■ PROMPT ■
Work out how many lines in the entries contain the string "checkbox", and give nothing but that number.

Saved entries

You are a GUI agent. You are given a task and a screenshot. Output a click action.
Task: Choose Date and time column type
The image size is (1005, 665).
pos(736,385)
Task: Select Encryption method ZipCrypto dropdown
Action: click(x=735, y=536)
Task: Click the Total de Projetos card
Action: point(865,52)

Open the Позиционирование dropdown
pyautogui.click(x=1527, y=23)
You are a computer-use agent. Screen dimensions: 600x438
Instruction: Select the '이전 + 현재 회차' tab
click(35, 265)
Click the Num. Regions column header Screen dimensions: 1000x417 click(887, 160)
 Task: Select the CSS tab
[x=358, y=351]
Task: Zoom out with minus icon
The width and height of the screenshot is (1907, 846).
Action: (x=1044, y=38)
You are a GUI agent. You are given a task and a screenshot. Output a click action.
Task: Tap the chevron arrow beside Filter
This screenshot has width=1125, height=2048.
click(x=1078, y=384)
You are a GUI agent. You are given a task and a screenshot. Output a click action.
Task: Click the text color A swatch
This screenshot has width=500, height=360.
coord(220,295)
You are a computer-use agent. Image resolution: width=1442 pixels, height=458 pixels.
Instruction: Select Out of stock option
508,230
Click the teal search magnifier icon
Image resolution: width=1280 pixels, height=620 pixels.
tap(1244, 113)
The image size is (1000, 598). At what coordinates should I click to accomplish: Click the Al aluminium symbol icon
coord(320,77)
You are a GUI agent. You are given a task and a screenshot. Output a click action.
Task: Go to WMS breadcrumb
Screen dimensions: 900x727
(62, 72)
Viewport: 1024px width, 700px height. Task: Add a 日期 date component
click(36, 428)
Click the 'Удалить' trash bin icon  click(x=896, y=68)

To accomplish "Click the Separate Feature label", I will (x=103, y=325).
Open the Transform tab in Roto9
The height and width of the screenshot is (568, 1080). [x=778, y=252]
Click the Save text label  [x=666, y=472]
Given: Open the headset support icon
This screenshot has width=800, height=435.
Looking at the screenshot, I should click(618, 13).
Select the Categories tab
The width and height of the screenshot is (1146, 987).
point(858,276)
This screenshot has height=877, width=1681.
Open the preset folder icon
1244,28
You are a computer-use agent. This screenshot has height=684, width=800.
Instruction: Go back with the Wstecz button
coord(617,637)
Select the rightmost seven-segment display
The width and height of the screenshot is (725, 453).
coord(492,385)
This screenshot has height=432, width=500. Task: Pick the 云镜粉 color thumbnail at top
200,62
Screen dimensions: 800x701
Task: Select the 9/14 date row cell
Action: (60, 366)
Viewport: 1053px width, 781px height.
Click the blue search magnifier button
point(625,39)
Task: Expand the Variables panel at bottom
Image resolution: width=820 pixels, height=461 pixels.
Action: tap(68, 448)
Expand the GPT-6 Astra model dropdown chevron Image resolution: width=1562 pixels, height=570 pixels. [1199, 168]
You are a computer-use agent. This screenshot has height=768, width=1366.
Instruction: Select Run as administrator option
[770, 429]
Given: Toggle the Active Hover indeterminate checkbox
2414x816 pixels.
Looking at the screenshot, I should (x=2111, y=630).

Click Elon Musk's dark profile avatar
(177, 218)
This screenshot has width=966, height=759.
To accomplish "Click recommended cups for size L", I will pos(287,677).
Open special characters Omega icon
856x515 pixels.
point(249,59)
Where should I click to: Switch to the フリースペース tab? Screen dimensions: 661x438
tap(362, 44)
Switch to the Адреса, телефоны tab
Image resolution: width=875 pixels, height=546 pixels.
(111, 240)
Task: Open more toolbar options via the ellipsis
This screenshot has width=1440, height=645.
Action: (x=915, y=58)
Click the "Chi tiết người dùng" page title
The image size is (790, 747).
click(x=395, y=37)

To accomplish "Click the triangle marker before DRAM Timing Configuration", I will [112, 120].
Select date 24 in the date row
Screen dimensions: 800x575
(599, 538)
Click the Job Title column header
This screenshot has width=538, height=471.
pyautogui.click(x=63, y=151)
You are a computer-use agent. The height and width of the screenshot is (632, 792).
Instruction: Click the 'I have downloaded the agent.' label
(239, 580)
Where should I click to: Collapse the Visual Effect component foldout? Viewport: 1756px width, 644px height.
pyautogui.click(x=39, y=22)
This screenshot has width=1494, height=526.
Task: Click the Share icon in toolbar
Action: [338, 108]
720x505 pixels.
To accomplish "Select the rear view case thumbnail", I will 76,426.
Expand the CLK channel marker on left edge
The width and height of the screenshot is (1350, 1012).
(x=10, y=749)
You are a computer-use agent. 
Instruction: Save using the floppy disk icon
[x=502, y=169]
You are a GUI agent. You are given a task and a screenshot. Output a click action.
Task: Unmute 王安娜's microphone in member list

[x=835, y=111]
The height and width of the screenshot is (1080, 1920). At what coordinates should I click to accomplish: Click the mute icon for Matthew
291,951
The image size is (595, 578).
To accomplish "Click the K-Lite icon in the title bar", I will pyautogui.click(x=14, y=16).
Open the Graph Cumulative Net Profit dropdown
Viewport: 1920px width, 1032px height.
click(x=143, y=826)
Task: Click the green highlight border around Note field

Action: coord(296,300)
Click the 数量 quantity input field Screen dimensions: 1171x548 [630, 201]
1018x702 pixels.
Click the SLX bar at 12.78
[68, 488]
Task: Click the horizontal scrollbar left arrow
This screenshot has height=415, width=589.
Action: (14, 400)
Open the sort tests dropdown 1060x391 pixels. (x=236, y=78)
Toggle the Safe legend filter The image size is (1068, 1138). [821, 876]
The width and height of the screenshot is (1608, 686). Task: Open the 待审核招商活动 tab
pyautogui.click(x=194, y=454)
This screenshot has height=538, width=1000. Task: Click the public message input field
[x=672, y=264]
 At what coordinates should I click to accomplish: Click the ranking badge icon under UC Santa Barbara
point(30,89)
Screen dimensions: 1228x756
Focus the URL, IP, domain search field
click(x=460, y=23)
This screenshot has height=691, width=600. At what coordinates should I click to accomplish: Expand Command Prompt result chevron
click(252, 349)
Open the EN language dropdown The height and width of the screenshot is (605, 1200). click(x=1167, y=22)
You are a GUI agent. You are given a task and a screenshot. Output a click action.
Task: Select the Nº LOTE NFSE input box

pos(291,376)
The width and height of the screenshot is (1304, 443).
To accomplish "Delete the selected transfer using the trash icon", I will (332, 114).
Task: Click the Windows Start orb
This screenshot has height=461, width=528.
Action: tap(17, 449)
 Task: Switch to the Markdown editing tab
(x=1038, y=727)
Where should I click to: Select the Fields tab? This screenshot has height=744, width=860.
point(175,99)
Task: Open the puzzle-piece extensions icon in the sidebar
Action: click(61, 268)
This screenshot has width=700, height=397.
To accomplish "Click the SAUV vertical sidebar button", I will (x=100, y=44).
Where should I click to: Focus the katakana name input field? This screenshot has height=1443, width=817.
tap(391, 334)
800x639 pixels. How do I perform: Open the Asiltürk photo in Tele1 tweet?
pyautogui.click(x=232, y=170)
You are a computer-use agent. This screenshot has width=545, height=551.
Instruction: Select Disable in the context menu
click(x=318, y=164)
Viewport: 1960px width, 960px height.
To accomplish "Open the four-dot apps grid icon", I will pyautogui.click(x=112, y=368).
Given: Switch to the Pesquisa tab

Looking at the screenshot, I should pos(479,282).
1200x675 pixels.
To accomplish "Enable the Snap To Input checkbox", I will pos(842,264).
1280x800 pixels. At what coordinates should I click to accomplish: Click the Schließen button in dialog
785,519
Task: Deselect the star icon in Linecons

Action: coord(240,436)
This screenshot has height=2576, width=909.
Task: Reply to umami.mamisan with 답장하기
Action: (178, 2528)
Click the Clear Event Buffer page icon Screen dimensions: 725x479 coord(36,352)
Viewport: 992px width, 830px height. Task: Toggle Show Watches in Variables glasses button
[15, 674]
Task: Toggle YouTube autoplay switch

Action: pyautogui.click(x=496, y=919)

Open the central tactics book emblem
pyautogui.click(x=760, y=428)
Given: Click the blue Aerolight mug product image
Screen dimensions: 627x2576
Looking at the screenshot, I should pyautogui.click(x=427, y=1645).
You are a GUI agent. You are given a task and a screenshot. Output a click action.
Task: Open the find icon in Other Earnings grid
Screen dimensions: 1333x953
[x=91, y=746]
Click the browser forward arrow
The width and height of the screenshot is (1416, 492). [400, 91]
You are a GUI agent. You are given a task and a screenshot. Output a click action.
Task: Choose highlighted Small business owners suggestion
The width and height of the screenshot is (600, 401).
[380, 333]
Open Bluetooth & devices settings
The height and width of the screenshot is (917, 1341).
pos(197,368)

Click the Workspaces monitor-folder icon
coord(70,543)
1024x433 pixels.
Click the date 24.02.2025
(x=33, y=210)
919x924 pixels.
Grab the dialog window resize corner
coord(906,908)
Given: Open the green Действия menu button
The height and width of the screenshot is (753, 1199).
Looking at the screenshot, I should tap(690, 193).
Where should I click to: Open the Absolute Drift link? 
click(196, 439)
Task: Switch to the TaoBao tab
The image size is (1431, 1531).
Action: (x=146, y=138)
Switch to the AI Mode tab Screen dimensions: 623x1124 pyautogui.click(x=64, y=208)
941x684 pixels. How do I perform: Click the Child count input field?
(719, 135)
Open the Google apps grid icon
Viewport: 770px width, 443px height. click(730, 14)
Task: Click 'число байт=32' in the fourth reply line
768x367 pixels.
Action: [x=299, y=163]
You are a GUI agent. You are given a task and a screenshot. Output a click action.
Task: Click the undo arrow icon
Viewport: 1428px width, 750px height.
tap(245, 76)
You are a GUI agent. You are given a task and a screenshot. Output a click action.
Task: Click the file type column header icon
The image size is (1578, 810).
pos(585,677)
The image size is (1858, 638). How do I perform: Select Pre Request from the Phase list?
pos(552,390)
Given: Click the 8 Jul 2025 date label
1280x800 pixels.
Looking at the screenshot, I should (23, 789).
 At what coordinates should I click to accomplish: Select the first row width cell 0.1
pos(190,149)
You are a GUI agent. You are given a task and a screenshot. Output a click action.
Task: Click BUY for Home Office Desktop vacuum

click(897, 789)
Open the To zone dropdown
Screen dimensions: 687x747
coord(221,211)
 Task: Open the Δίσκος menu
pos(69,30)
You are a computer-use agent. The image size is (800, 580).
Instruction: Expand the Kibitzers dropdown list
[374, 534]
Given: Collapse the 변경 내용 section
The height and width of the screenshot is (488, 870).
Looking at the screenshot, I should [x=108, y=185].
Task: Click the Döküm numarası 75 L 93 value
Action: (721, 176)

■ SOLUTION BELOW ■
2